#### [Page extract]
····················

The XX Factor

Is the GOP the Real Party of Women?

Michele Bachmann and her female Republican colleagues believe theirs is the “party of women.” 

Photo by Win McNamee/Getty Images

In this election year, there’s no doubt that women are a hot property—like the Boardwalk in Monopoly hot. Both the Democrats and Republicans are falling all over themselves to claim the title “party of women,” while accusing the other of being a charlatan. Politico hosted the latest rejoinder yesterday, when a group of 14 House GOP women (including Michele Bachmann) wrote an op-ed arguing that their “big tent” is where all the ladies want to be.

But of course, neither party is truly the “party of women.” Or better put, each party serves the interests of different types of women. So while the piece fails to convince in universal terms, it does present a fascinating profile of exactly who the Republicans think they’re representing.

Let’s just start with the lede:

There’s an old joke about a married couple that’s asked about their hobbies and interests. The husband says he’s focused on “important things”—like the federal budget, health care reform and peace in the Middle East. The wife says she’s focused on the “small things”—like their household budget, their children’s health care and keeping peace within their family.

There’s an important truth here. The things that women focus on and the decisions they make are often unappreciated—but they’re the foundation of our society.

Huh. So controlling their husband and/or children’s intractable spending and bellicose interactions is so preoccupying that women can’t be bothered to think about “important things” like the Middle East? Does that strike anyone else as being almost comically retrograde? Darling, you know I just get lost when you boys start talking business; let me refresh your drink. It’s absurd, and moreover, the rest of the piece, which details all the “important” issues on which the GOP supposedly trumps the Democrats, is even more unhinged since the straw women in question should be too distracted by making sandwiches or whatever to care. If I were a real Republican woman, I’d find all this very condescending … but I digress.

····················

#### [Description of the task]
Please extend the column on whether the GOP is the party of women, picking up right after its final sentence.

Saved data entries
····················

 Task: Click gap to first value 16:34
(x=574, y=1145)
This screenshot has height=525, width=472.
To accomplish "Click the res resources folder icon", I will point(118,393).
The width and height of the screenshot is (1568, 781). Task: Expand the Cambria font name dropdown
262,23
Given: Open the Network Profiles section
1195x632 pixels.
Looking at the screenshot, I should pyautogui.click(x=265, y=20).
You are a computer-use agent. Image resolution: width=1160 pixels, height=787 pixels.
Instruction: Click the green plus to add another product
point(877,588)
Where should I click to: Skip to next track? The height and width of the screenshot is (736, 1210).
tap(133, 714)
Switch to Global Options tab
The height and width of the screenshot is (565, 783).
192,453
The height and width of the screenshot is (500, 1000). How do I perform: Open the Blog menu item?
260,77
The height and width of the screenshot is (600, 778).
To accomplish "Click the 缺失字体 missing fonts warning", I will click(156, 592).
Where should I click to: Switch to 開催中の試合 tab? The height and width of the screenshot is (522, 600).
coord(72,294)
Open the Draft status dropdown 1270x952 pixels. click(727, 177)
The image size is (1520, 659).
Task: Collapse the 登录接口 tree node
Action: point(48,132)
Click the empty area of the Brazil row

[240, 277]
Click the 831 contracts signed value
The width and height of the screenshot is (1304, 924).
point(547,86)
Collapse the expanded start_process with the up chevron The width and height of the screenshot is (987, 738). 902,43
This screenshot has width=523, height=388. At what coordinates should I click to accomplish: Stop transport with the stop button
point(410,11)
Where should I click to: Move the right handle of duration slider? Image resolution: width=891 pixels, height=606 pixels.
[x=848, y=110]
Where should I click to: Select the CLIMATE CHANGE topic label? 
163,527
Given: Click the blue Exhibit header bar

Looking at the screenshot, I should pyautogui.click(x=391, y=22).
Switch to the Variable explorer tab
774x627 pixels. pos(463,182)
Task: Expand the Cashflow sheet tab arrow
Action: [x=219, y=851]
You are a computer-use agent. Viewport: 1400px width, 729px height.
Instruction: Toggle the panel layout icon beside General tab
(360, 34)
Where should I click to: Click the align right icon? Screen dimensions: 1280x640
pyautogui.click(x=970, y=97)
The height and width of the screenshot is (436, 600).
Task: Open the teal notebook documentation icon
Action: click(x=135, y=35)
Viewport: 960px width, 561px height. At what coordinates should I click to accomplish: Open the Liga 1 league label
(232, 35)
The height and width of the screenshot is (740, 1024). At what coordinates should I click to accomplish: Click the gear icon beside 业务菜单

····················

#### [Written reply]
Beyond this initial fumble, the op-ed traffics in the traditional conservative rhetoric of by-your-own-bootstraps capitalism. “We want an equal chance to succeed—no special favors and no glass ceilings,” the congresswomen write. Obviously we’re all against glass ceilings, but what do Bachmann and company mean by “special favors”? Based on their bashing of our new friend “Julia,” it’s any government program that’s designed to help make up for the structural inequality in our society that still places many women at a large disadvantage, especially economically. It takes little critical thinking to realize that “social issues” like reproductive health are fundamentally tied to economic success and that the popular conservative idea of achieving wealth or middle class stability or what-have-you by one’s “own initiative” is inextricably wrapped up in class, gender, and dare I say it, racial privilege.

And in the final analysis, privilege (not a favorite word of mine due to its overuse, but unavoidable here) is the perennial Republican blind spot. No one wants to depend on the government for much of anything; we lack the European gene for that. But many women—due to the quicksand of historical injustice, unequal education, institutional sexism, a lack of inherited money or financial literacy and a hundred other factors—need the government at least to extend a branch to help pull them forward.

Unlike the hypothetical “Republican woman,” these ladies do not have the luxury to be unaware of the “important things”; but then again, it’s clear they’re not really invited to the party of women anyway.